Collected data entries
------------------------------------------------
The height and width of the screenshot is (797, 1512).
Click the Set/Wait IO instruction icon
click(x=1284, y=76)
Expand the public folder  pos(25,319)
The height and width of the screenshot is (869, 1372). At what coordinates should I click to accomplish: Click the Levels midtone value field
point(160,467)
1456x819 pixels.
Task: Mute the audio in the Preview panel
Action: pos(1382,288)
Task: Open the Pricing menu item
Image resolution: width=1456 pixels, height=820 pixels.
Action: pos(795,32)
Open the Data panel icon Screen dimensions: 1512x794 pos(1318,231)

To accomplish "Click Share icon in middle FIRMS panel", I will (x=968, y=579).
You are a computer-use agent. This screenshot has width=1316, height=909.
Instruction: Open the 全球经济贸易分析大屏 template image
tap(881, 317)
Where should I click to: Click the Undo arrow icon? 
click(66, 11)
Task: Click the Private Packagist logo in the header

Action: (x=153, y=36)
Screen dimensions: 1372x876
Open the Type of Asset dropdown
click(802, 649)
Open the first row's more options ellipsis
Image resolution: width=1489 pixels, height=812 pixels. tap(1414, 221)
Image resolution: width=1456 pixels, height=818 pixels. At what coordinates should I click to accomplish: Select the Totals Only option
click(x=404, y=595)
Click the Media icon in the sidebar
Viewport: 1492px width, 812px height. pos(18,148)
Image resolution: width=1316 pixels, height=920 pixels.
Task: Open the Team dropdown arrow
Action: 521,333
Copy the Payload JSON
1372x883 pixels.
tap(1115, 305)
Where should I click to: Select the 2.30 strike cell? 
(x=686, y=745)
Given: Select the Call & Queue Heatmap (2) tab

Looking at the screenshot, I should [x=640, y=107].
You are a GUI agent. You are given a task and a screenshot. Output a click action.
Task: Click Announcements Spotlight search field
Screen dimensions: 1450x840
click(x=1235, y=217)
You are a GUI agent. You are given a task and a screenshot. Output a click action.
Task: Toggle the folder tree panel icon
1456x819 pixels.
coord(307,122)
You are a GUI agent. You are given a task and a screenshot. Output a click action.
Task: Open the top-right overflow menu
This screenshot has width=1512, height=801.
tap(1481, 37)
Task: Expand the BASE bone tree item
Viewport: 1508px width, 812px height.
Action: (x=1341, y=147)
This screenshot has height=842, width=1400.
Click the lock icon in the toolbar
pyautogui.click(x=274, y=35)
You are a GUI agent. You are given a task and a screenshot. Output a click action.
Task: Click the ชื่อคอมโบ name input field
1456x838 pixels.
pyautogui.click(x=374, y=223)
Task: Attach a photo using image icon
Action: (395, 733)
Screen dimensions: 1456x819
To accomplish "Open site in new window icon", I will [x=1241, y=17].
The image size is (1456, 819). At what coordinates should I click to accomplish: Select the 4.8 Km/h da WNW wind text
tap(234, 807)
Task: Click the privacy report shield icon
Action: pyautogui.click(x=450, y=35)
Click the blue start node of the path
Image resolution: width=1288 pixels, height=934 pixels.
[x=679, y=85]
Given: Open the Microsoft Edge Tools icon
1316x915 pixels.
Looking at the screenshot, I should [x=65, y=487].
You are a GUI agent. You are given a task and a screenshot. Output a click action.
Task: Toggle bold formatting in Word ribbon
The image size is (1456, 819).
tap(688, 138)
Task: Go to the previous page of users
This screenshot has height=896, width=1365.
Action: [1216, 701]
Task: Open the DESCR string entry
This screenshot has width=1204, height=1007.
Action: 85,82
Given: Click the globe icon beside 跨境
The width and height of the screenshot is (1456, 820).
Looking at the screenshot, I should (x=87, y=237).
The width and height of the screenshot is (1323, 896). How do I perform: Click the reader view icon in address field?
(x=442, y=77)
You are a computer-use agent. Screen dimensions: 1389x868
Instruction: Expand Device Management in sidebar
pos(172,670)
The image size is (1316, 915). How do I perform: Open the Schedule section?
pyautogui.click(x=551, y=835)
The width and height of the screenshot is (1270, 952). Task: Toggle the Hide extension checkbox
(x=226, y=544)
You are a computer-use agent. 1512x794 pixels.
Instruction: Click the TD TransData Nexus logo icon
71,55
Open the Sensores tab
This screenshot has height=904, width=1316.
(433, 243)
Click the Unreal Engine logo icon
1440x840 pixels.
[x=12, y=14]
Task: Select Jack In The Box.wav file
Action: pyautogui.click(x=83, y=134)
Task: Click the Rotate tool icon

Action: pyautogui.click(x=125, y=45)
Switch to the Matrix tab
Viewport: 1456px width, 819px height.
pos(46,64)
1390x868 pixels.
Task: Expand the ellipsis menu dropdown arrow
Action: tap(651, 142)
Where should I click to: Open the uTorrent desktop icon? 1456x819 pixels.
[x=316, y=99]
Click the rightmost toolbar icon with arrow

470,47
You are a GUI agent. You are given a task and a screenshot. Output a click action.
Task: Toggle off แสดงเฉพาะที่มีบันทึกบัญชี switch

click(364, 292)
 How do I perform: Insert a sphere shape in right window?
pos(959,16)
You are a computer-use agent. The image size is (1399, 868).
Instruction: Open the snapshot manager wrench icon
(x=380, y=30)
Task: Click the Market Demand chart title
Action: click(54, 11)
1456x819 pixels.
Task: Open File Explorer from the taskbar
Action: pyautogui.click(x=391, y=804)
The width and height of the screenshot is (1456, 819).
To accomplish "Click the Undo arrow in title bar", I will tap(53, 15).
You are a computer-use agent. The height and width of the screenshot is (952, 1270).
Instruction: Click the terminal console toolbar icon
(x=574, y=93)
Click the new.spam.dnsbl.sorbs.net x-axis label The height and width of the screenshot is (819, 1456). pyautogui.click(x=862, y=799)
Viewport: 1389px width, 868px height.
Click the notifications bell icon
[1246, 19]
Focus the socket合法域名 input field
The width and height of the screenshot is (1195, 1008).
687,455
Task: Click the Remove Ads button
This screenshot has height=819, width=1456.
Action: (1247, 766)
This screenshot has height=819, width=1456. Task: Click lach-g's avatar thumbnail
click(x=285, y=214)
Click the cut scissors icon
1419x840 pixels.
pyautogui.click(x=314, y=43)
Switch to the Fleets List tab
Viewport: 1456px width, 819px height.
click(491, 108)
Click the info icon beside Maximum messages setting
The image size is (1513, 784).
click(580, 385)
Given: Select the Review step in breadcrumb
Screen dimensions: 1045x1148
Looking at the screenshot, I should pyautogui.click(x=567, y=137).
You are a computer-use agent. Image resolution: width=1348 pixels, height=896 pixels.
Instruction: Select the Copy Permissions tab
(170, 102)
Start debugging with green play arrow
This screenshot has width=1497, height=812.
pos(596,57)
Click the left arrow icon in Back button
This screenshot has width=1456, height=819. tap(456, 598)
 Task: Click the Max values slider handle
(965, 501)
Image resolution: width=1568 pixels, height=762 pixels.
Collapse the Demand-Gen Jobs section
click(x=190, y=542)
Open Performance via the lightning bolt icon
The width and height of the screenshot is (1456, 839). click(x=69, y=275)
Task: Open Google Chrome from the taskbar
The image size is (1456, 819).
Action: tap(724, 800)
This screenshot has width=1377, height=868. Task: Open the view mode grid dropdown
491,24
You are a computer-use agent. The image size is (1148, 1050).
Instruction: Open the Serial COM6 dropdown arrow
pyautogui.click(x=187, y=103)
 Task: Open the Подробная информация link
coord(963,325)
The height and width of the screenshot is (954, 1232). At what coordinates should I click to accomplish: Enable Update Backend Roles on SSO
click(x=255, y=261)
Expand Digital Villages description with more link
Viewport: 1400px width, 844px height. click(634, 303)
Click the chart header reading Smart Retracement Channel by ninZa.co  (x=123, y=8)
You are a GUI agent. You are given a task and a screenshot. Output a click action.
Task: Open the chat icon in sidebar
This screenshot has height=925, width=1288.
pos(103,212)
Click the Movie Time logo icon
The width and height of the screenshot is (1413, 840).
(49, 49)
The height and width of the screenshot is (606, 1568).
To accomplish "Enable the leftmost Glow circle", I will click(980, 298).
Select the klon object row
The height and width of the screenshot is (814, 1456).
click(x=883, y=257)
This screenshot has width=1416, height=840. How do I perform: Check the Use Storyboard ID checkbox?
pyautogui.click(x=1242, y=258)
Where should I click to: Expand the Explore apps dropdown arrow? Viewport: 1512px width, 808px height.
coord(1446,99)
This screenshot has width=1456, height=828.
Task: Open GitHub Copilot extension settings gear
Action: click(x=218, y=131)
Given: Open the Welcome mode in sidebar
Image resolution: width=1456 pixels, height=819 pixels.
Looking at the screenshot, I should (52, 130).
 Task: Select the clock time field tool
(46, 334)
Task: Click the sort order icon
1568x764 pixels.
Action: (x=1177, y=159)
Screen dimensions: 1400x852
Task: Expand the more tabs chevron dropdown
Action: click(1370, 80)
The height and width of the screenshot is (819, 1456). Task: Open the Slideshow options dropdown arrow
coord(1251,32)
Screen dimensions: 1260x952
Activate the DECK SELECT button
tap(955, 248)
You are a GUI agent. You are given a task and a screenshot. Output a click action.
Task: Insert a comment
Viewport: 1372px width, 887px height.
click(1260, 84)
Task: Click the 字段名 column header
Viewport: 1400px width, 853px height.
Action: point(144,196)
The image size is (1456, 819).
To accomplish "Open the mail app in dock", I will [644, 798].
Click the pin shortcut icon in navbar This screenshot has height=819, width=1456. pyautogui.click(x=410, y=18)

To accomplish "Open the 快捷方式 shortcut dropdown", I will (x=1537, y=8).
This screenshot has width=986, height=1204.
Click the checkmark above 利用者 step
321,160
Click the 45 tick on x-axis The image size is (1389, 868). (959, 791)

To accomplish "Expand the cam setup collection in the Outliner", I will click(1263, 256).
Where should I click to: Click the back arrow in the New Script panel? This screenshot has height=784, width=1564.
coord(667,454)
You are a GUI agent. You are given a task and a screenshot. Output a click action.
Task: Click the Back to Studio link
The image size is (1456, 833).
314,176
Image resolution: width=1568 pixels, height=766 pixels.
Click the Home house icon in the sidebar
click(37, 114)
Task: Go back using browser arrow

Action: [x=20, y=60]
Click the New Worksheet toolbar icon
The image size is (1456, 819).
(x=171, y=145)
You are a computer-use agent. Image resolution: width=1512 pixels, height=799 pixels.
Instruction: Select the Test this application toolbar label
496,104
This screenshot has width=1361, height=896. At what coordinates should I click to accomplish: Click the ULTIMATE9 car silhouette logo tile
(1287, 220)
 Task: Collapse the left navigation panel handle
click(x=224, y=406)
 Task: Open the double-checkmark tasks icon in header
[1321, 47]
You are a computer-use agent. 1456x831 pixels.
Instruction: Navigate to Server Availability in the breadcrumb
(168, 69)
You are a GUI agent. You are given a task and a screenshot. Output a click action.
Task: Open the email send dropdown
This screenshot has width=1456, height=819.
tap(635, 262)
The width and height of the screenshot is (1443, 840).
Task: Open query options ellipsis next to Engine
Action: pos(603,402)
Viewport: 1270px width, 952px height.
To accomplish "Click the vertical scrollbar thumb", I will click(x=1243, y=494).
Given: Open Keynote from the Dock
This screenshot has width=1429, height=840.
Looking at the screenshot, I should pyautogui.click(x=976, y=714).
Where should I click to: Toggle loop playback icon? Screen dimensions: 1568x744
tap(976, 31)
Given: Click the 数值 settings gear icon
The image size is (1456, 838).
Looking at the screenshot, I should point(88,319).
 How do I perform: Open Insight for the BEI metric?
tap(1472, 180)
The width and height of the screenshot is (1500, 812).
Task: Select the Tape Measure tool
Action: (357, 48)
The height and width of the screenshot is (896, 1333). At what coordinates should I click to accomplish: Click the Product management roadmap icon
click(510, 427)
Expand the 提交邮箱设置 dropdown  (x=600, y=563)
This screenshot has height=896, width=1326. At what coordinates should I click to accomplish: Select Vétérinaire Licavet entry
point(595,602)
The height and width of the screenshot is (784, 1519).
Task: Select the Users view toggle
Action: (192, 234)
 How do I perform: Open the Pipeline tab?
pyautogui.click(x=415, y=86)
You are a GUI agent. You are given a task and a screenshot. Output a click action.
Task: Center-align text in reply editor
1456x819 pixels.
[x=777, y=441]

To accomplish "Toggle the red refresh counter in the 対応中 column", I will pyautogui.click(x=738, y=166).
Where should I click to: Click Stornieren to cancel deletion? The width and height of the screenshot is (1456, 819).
------------------------------------------------
▸ TASK DIRECTIONS
Lines that include the word "will" — how many are there in the data? Answer with the number alone.

▸ RESPONSE AREA
9